▶ **Activity**: All lines below containing the string "Series" are to be copied.

▶ **Data extract**:

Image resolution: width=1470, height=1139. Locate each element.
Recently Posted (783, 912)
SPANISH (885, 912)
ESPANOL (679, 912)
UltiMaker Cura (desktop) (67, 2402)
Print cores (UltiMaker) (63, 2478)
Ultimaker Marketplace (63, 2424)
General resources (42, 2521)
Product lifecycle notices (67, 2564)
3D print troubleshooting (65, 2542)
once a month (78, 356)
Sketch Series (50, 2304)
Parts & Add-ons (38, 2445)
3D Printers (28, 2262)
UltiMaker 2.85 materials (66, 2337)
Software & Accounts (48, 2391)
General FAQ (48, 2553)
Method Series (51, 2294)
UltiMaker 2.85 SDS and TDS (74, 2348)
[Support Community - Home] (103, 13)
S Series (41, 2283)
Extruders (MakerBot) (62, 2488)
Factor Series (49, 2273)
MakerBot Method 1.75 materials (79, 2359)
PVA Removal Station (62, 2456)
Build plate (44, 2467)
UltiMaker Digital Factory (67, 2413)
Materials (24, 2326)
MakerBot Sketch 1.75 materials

▶ **Expected answer**:
Sketch Series (50, 2304)
Method Series (51, 2294)
S Series (41, 2283)
Factor Series (49, 2273)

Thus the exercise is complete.